From the output we can see the string MSVCRT.dll. This is meaningful because its the name of a Windows library i.e., the Microsoft Visual C Run-Time Library. We can conclude the program has been written with Visual C++. Another interesting string that corroborates this conclusion is the program database (PDB) file which holds debugging and project state information for Visual Studio projects. This could be used to attribution to some extent. Other information that we can see is the _controlfp or _oneexit strings which are names of Windows functions exported from the MSVCRT.dll. In this case the strings output doesn’t produce any more meaningful results because the malware is obfuscated or encrypted or packed. This means we might want to run the strings command after the malware has been unpacked – this will produce much more interesting results such as name of functions that interact with network, registry, I/O, etc.

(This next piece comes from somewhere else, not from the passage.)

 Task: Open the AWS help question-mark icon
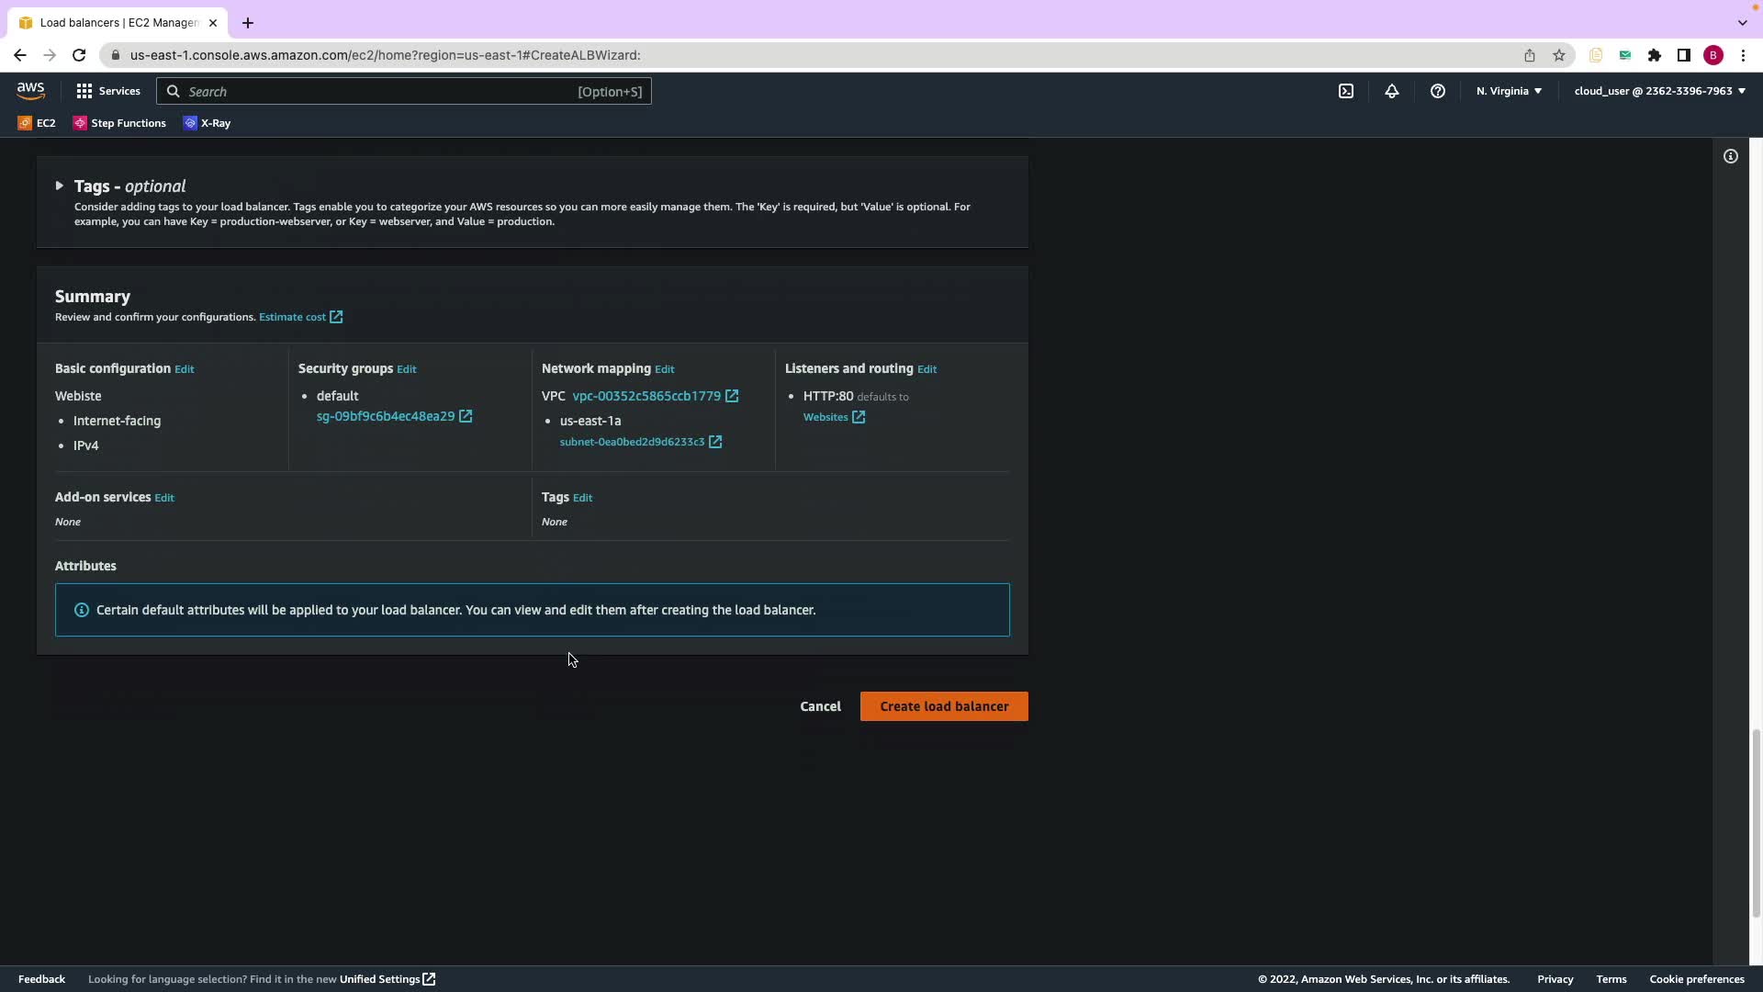click(x=1437, y=91)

The final step is to use Readpe tool to identify the dll and functions the binary needs to perform its function. The functions used can be shown in the form of both import by ordinal and import by name as you can see in the below picture. Normally the binaries contain a large number of imported functions. If the number is low we can conclude the binary is somehow packed, obfuscated or encrypted.
In this case the malicious file does not show much dependencies but, for example, it invokes GetProcAddress and LoadLibrary windows functions from the Kernel32.dll library. These two functions are very popular among packed malware because they allow the binary to load and get access to other Windows functions. In addition it invokes Windows functions from the MFC42.dll using its ordinal number. This can slow down the analyst but you can use tools like Dependency Walker to find out what the ordinal number corresponds to.

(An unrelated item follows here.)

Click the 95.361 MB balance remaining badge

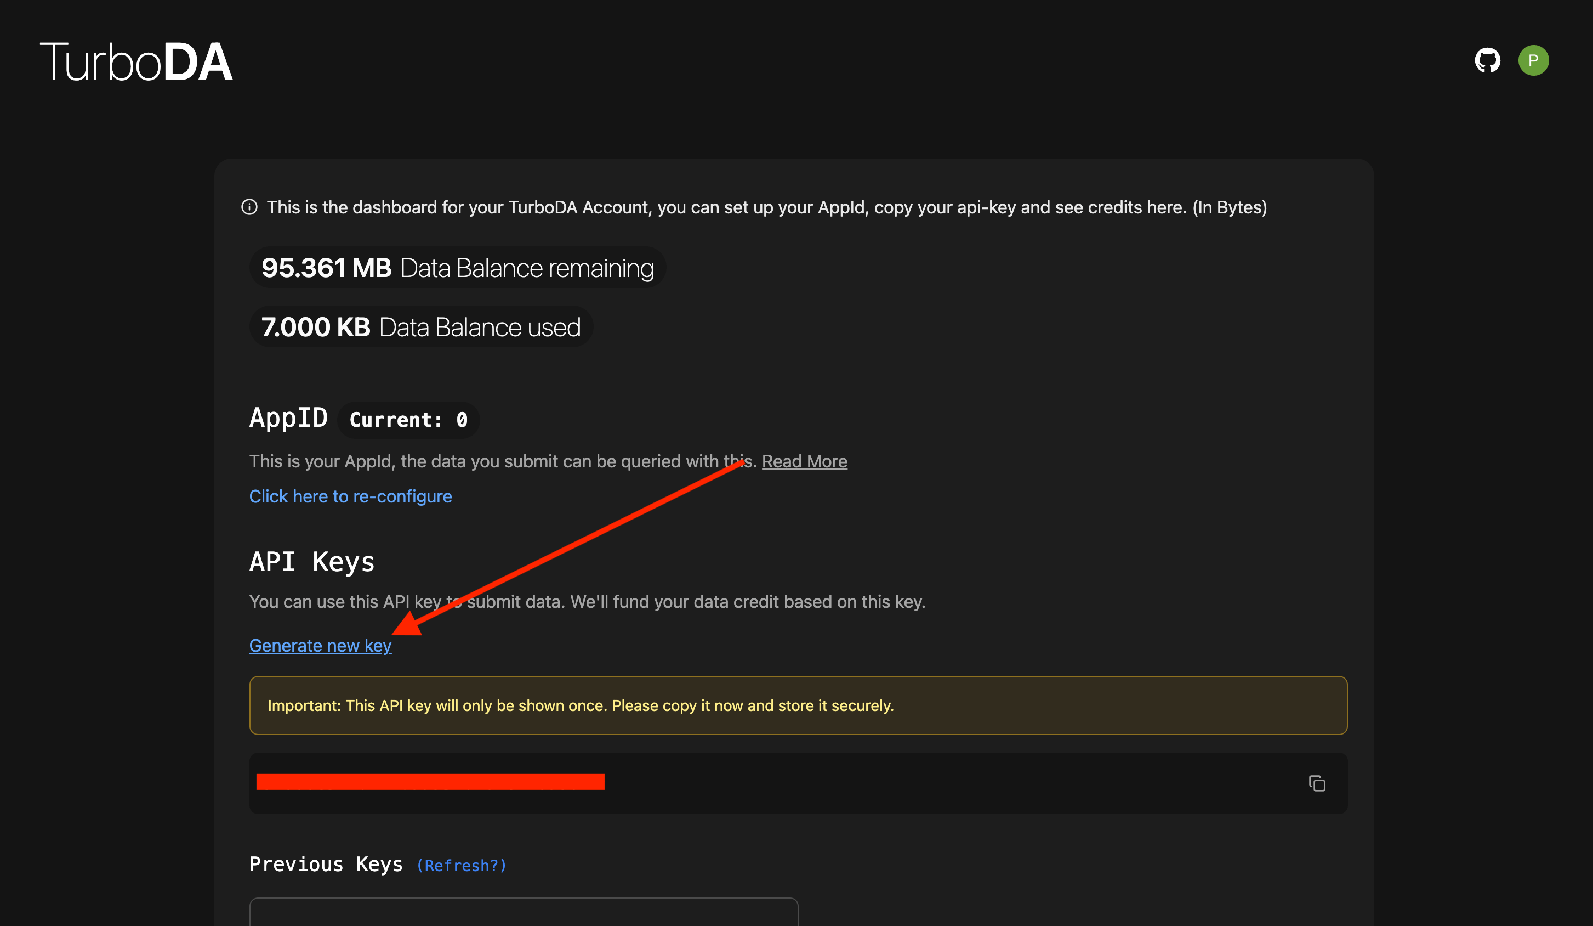(x=457, y=268)
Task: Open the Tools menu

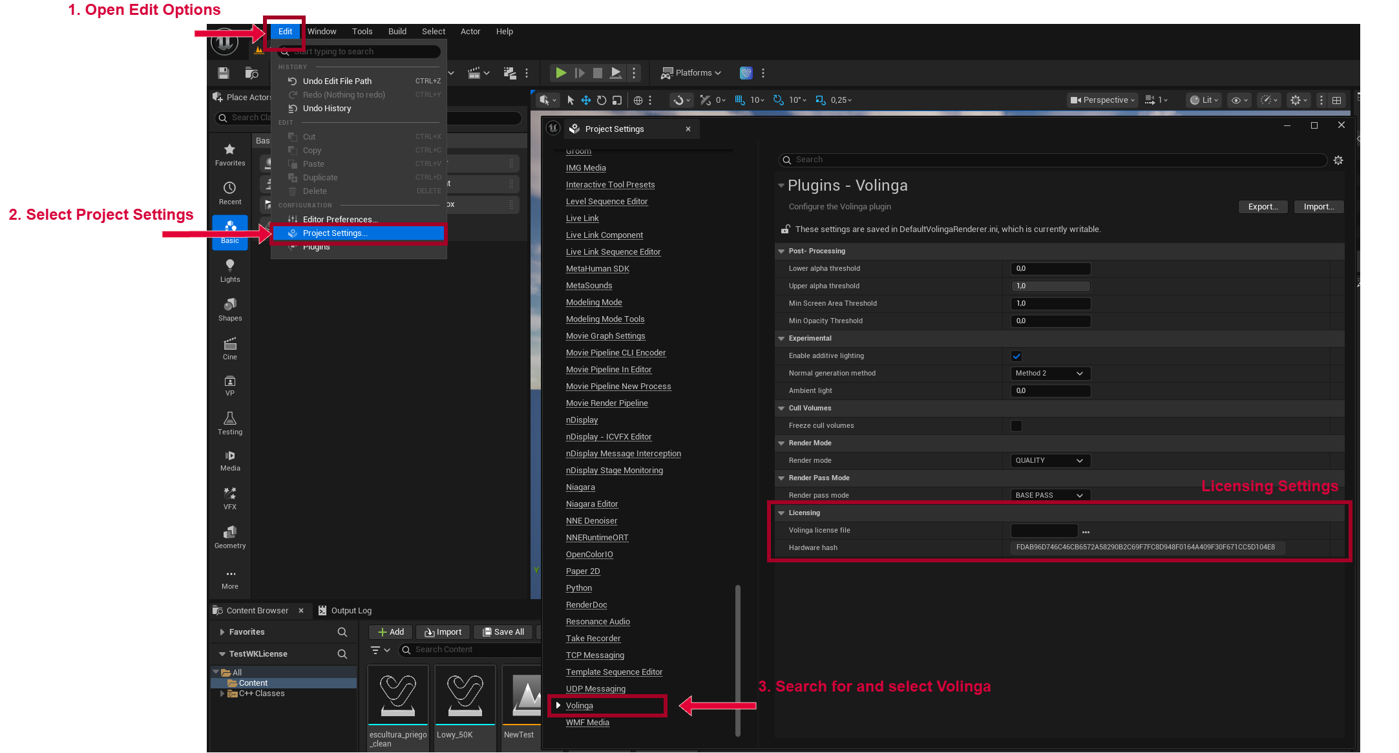Action: pyautogui.click(x=362, y=32)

For Microsoft Windows enthusiasts, the same steps can be performed in order to achieve the same results. The first step on Windows can be performed using the Microsoft File Checksum Integrity Verifier. The tool can be downloaded here and below a sample usage
The second step can be performed on a Windows machine using the strings.exe utility that comes with SysInternals Suite.
And finally, the third step. One of the tools to perform this step is the Microsoft DUMPBIN utility that comes with the 32-bit version of Microsoft Visual C++. It is a command line tool to dump the different properties of a Win32 PE file for early evaluation of the file intentions. Below shows the DUMPBIN output of running the /dependents followed by the /Imports section.

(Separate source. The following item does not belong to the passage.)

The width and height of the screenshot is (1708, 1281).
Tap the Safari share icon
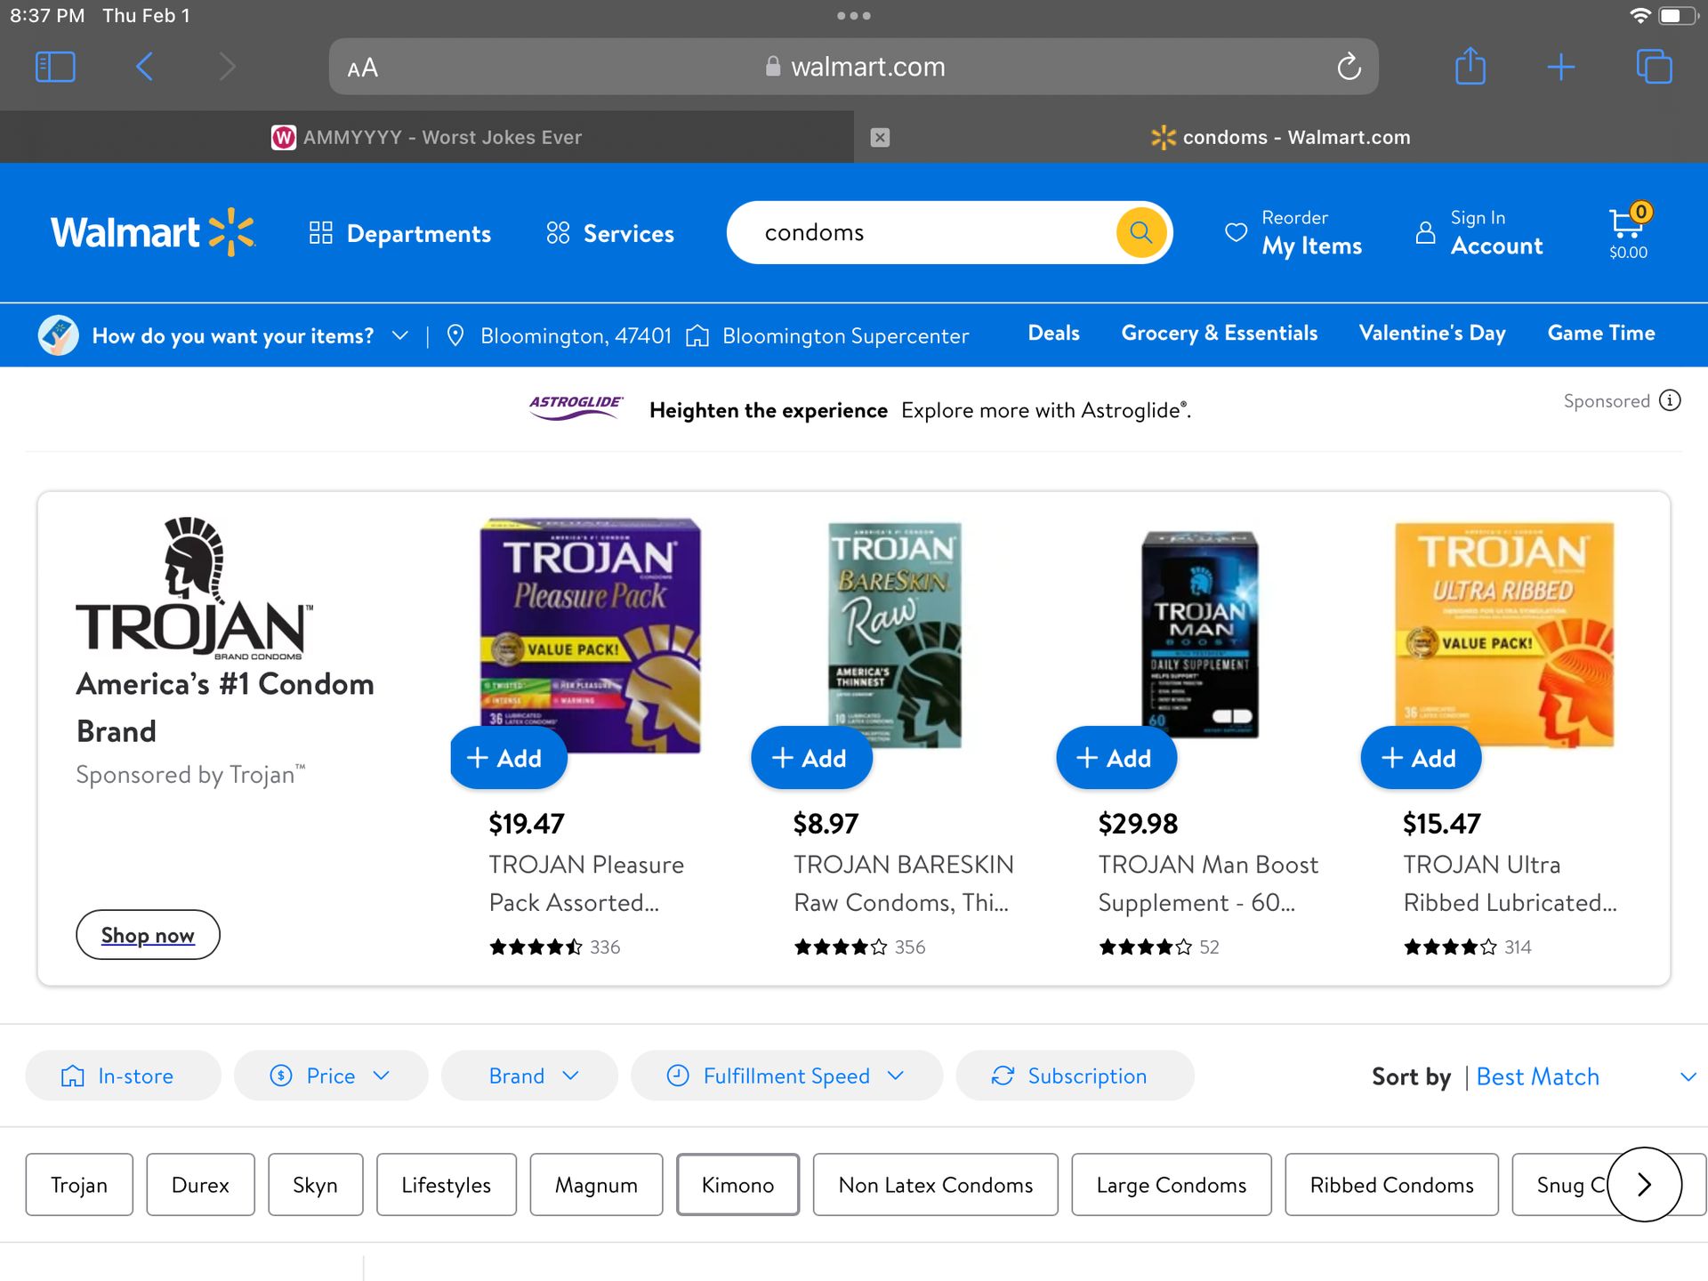1470,67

The result is the same as the Readpe utility. The previous output show all dependencies from the malicious file and its Import Address Table.
Another alternative is to run the powerful and feature rich PEStudio tool created by Marc Ochsenmeie. The tool is free for non-commercial use and can perform static analysis on 32-bit and 64 bit binaries. The tool is actively maintained and contains great functionality that is worth to look. For example it can lookup Virustotal and query the different Anti-Virus engines using the file MD5. Other great feature is the Indicators. The Indicators show anomalies of the application being analysed e.g., the file not being digitally signed,
We have showed the three basic steps that are used to perform an initial assessment in order to find the program malicious intentions without running its code. In this case the malware is packed and obfuscated so we will need to dig deeper but I will leave that for another blog post.
Other tools and techniques exist and a great summary of the available tools for Windows is written by Lenny Zeltser here. Besides this, for the brave who want to go deeper, one of the best resources available to learn about Windows PE internals is the course “The Life of Binaries” created by Xeno Kovah and available on opensecuritytraining.info. Other material of interest is the Microsoft Windows PE and COFF specification – available here . The PE Reference diagram created by Ero Carrera Ventura and the Black Hat 09 presentation “Undocumented PECOFF” from Mario Vuksan and Tomislav Pericin are also great material. Microsoft also maintains the Windows API reference site that can be helpful when looking at the Import Address Table.